**Excerpted text**.
-- start --
H and I are going out shooting again this Thanksgiving if the weather is good. Soon I'll take a safety course and get my CC.


----------



## RandomDude

Ey? What happened to the purity of unarmed combat?


----------



## Woodchuck

Curse of Millhaven said:


> Yes! I can indeed shoot a handgun, which is a little funny to me given my personality and politics.
> 
> My dad was Army, had been an MP, and then was a law enforcement officer for decades, until he was forced to retire when his health issues began affecting his ability to perform his duties.
> 
> He was well-trained in firearms and enjoyed and respected them. And I loved and admired my pop no end, so I have a pretty complicated relationship with guns and can't help but associate them with my dad. Guns have always been and probably always will be a part of my life.
> 
> He gave me my first gun (a .38 S&W) when I moved out of state in my 20's and insisted I learn to shoot it though I was averse and timid. He wanted to ensure I could protect myself and made me vow I would do just that if need be. And so he would drag me to the range and tirelessly taught me how to properly hold, aim, breathe, and follow through.
> 
> My first shot was my best; I nailed that target dude dead center! I wasn't anticipating the gunfire explosion, the recoil, or the force, so I was totally focused, calm, and relaxed. Every shot thereafter was a little shaky, off-center, and I was tense, scared, and just trying to keep my eyes open and not embarrass myself and disappoint my dad.
> 
> I eventually became pretty good. He was proud of me and gave me the high compliment of saying I shot better than some of the guys he worked with who had been on the force for years.  I still have all my targets from those sessions saved like cherished keepsakes.
> 
> He also taught me how to properly clean, maintain, store, and respect my weapon. He had many handguns and rifles that he collected, which are now mine.
> 
> It's sad and funny, that I, his peacenik daughter, inherited his arsenal. But I love my pop, so now I care for his guns. I intend to become proficient in each one and hope I do him proud.


I have the Remington .22 my dad used to feed the family when he was farming....He would plow with mules. When the dog treed a squirrel, dad would stop, and go shoot the squirrel...It got to the point, that when the dog barked, the mules would stop, and refused to plow......

I also have the old rickety single shot 12 GA. he got when he was 13, (1929) for plowing up a neighbors potato patch...Again with a team of mules.... 

There are lots of good memories in a mans guns...


----------



## Woodchuck

IMFarAboveRubies said:


> Just learned how to field strip and clean my Lady Smith 3913 9mm the other night! Used a You Tube video as a guide.
> 
> Going to learn how to field strip my Ruger .357 magnum revolver next week!
> 
> H and I are going out shooting again this Thanksgiving if the weather is good. Soon I'll take a safety course and get my CC.


The Ruger requires very little takedown. If you shoot jacketed bullets, you can just wipe out the bore with a patch and solvent.... If you shoot lead bullets, you may get lead deposits in the bore....
-- end --
**Given material**.
-- start --
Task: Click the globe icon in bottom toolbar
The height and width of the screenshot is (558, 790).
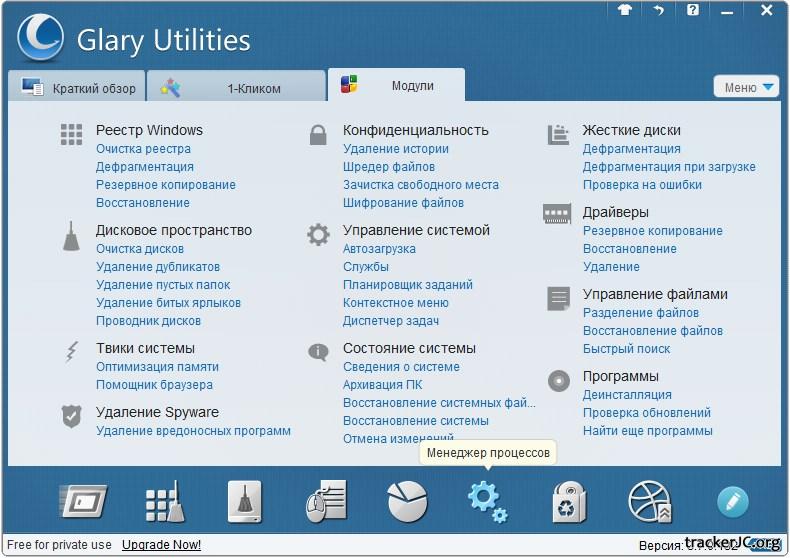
-- end --
**The tasks**.
a - Could you repeat the firearms forum thread starting at "The Ruger requires" and ending at "in the bore....", with "patch" renamed to "cloth"?
b - Can you carry the firearms forum thread on past its final line?

**Solved problems**.
a -
The Ruger requires very little takedown. If you shoot jacketed bullets, you can just wipe out the bore with a cloth and solvent.... If you shoot lead bullets, you may get lead deposits in the bore....

b -
That requires more effort...

The rest of the gun is well sealed against dirt...Pull off the grip and rinse everything visible...A little oil on the spring pivot points, and hammer, and you are done...You will never need to remove the mainspring or hammer, unless you have broken parts or are doing a trigger job....


----------



## Woodchuck

RandomDude said:


> Ey? What happened to the purity of unarmed combat?


At my CC class the question came up...What do you do when an assailant has a knife...I answered...Give him a paper and pencil....

So he can keep score...Gun 1, knife 0....


----------



## Adelais

Woodchuck said:


> The Ruger requires very little takedown. If you shoot jacketed bullets, you can just wipe out the bore with a patch and solvent.... If you shoot lead bullets, you may get lead deposits in the bore....
> 
> That requires more effort...
> 
> The rest of the gun is well sealed against dirt...Pull off the grip and rinse everything visible...A little oil on the spring pivot points, and hammer, and you are done...You will never need to remove the mainspring or hammer, unless you have broken parts or are doing a trigger job....


So far the ones I have shot are jacketed. I now know to look for "buckets" of ammo, so it will be cheaper for practice. Those are probably lead, I imagine?


----------



## Adelais

So Woodchuck, the kit I got has solvent and oil. On my Lady S&W I used the solvent first, and then used oil. Was it necessary to follow up the solvent with oil?


----------



## Chuck71

I was taught to use pistols / rifles at a very young age. Where I live killing for game is more than killing

to eat 10 / 1. I only shoot what I eat... unless it's a snake, bear and no other choice.


----------



## Adelais

Thundarr said:


> Now I've got a pistol in the bedroom. It's not loaded but that would take about 5 seconds. It would mess me up inside if I had to shoot an intruder but we've got to be ready to protect our family. That's the scary thing about having a gun. Knowing we would use it with no apologies.


I have mine beside my bed and two more in different places around the house, all loaded. My husband is gone a lot, and we are all women. We don't feel afraid knowing that we have protection nearby if we need it.


----------



## Woodchuck

IMFarAboveRubies said:


> So Woodchuck, the kit I got has solvent and oil. On my Lady S&W I used the solvent first, and then used oil. Was it necessary to follow up the solvent with oil?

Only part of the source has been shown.